# [TEXTO DE ORIGEM]
Sob uma perspectiva pessimista, o envelhecimento populacional pode representar desafios significativos, levando a um fenômeno conhecido como “inverno demográfico” ou “armadilha fiscal geriátrica”. Nesse cenário, o crescimento econômico torna-se inviável, resultando em estagnação ou até retrocesso do progresso social.

Por outro lado, em uma perspectiva mais otimista, o envelhecimento populacional pode ser encarado como uma oportunidade para o desenvolvimento econômico e social, impulsionado por transformações intergeracionais e pela valorização das faixas etárias localizadas na parte superior da pirâmide populacional.

A população brasileira de 0-59 anos era de 51,3 milhões de pessoas em 1950 e chegou ao pico de 179 milhões em 2020, um crescimento de 3,5 vezes em 70 anos. Mas já está diminuindo. A Divisão de População da ONU estima que o grupo 0-59 anos ficará em 98 milhões de pessoas em 2100, ou seja, reduzindo quase pela metade nos 80 anos entre 2020 e 2100.

# [TAREFA A REALIZAR]
Cite literalmente, do texto sobre o envelhecimento populacional, tudo o que vai de “Sob uma perspectiva” até “do progresso social.”. As linhas não têm papel nenhum nesta atividade.

# [DADOS REGISTRADOS]
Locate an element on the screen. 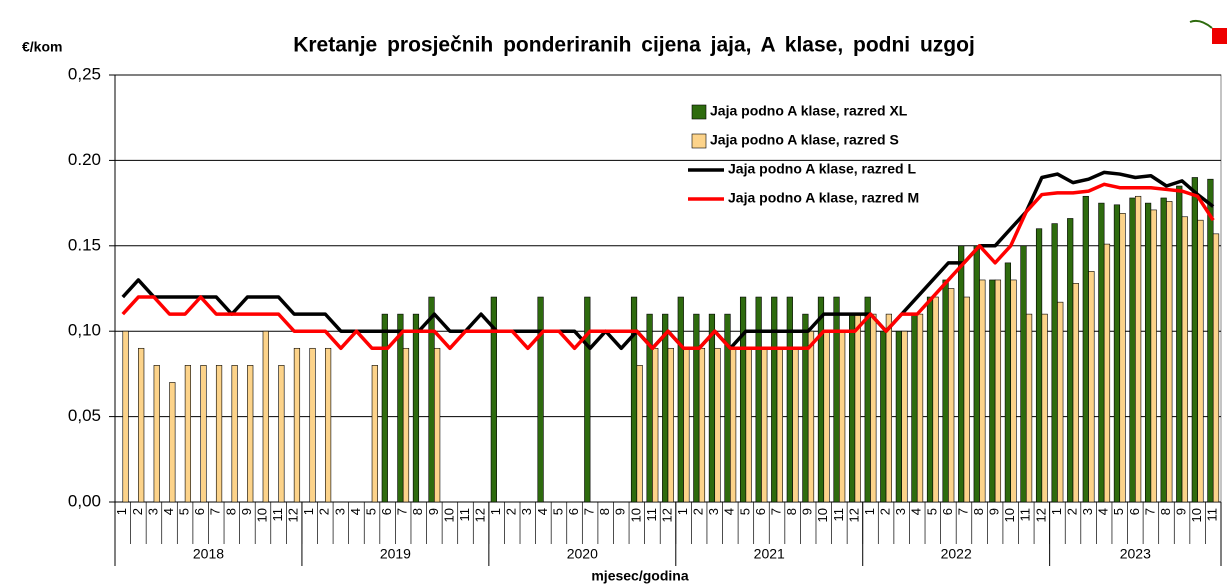 The width and height of the screenshot is (1227, 585). x-axis-label: mjesec/godina is located at coordinates (640, 576).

# [RESULTADO DO EXERCÍCIO]
Sob uma perspectiva pessimista, o envelhecimento populacional pode representar desafios significativos, levando a um fenômeno conhecido como “inverno demográfico” ou “armadilha fiscal geriátrica”. Nesse cenário, o crescimento econômico torna-se inviável, resultando em estagnação ou até retrocesso do progresso social.